* _YOUR ASSIGNMENT_: Which lines of the entries hold the string "agent"? Copy each one.

* _SOURCE DATA_:
[Start of section]
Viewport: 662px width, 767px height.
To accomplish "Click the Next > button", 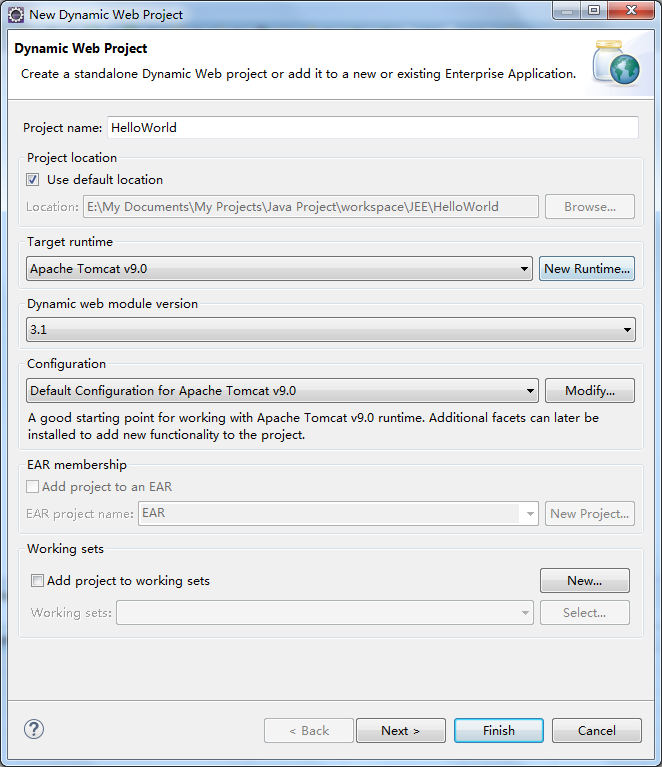I will click(x=400, y=730).
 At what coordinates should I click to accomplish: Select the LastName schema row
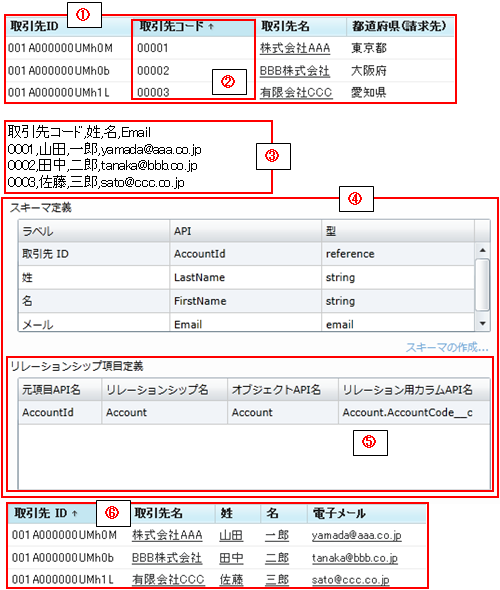click(246, 278)
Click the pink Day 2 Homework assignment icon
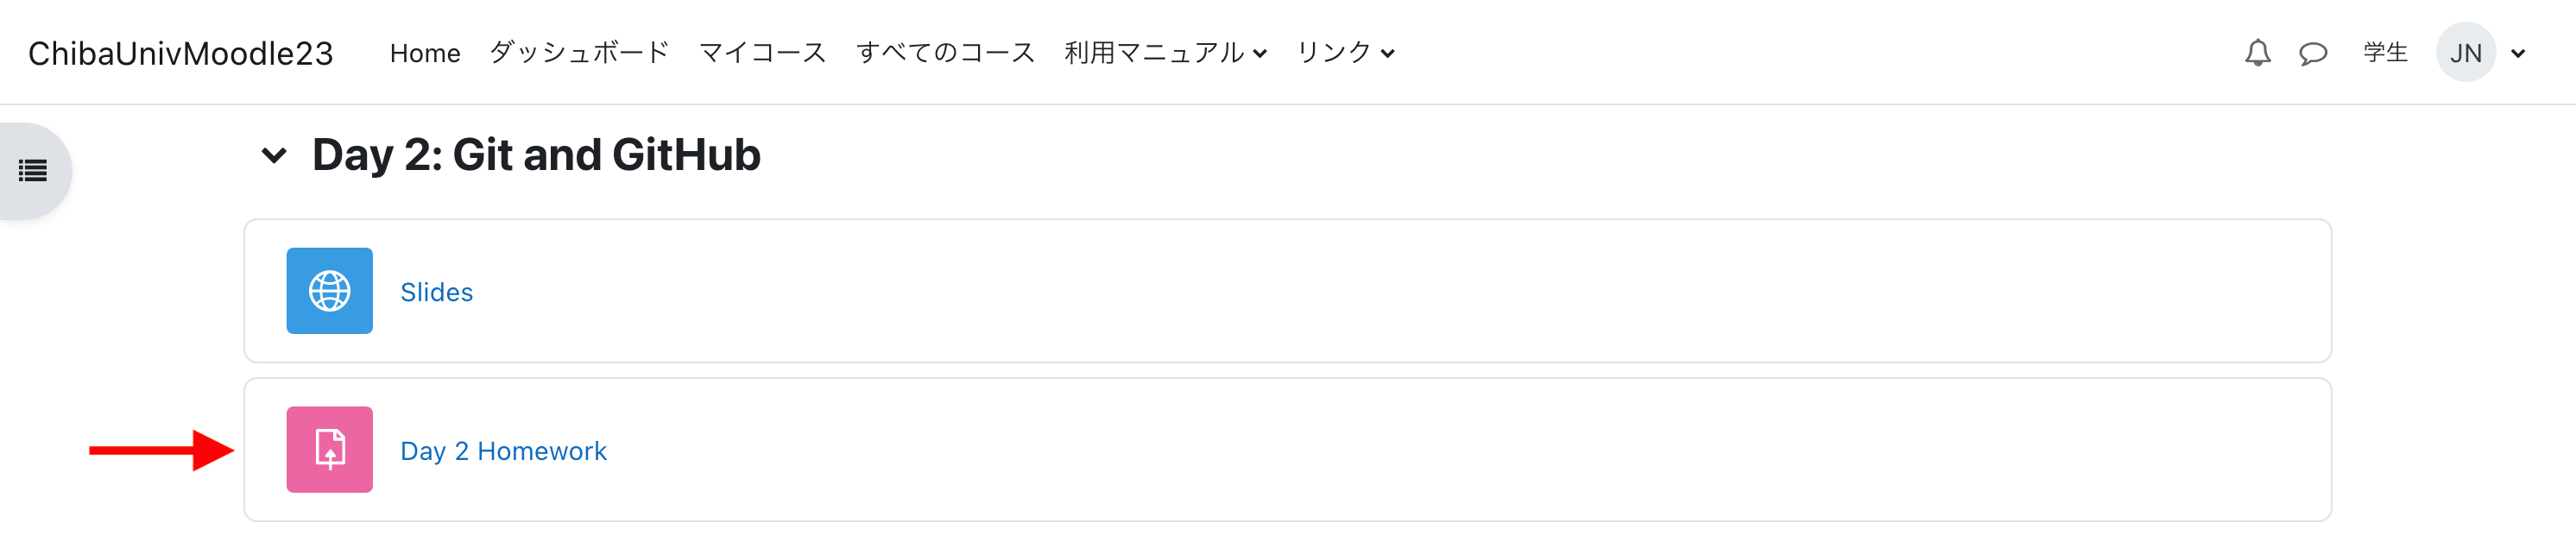The width and height of the screenshot is (2576, 548). tap(329, 450)
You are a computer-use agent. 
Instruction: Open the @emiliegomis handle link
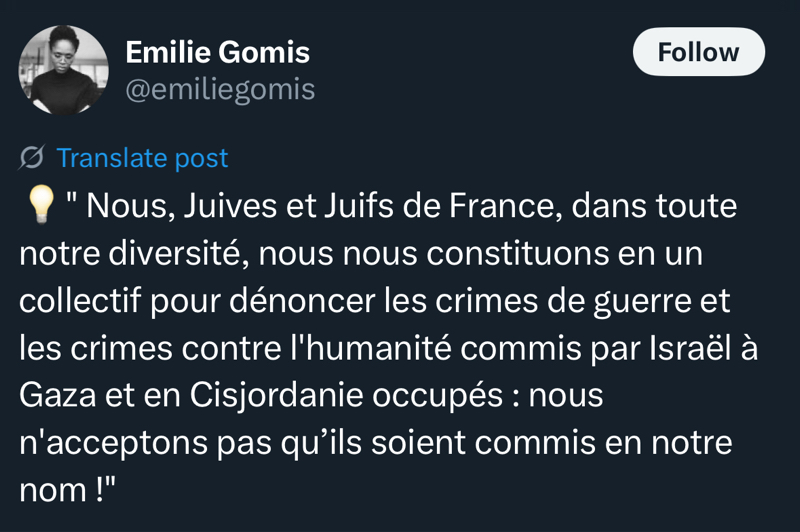click(x=220, y=90)
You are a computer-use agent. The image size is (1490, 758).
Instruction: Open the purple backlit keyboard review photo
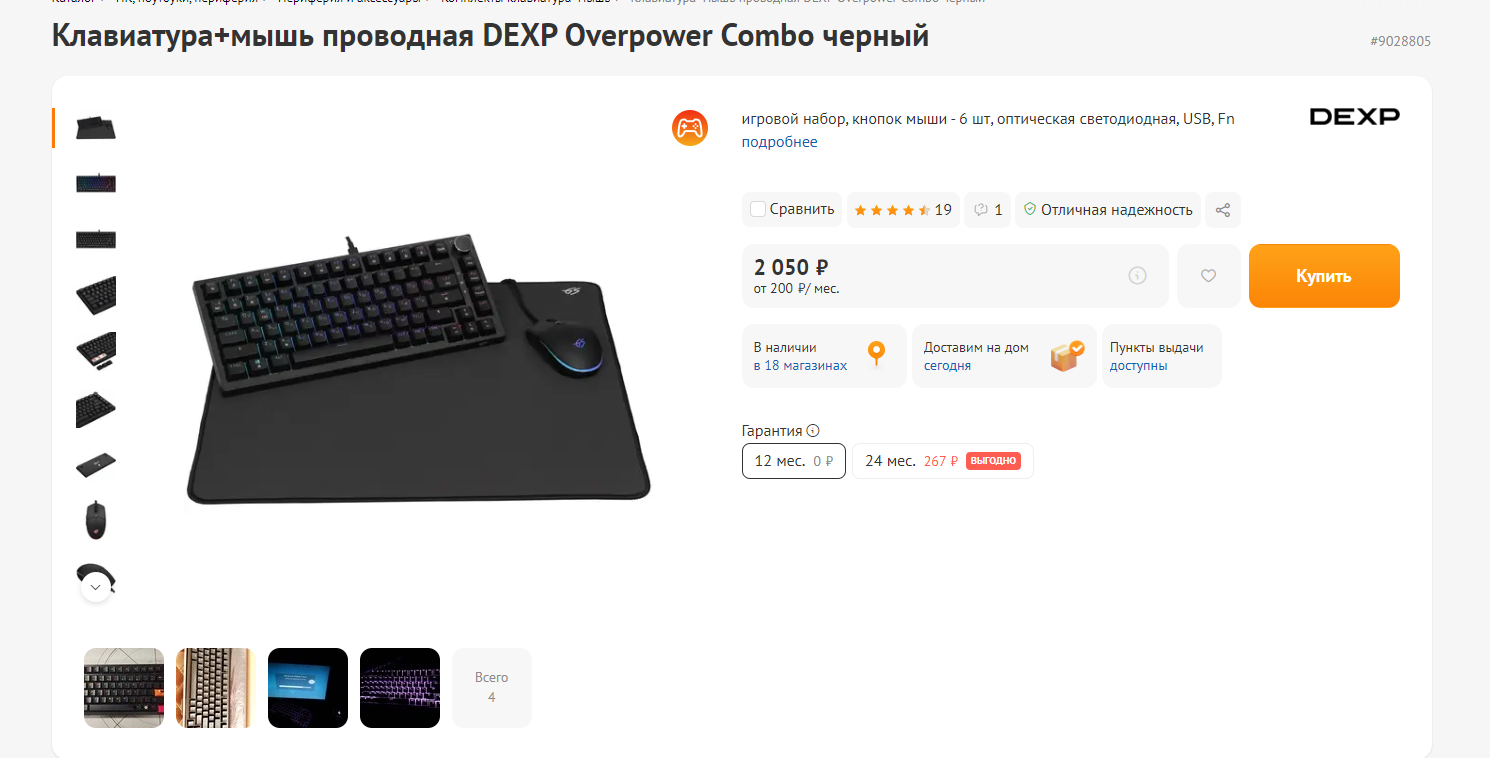[x=400, y=687]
[End of section]
* _EXERCISE RESULT_:
You are a computer-use agent. 
You are a computer-use agent. The image size is (1490, 758).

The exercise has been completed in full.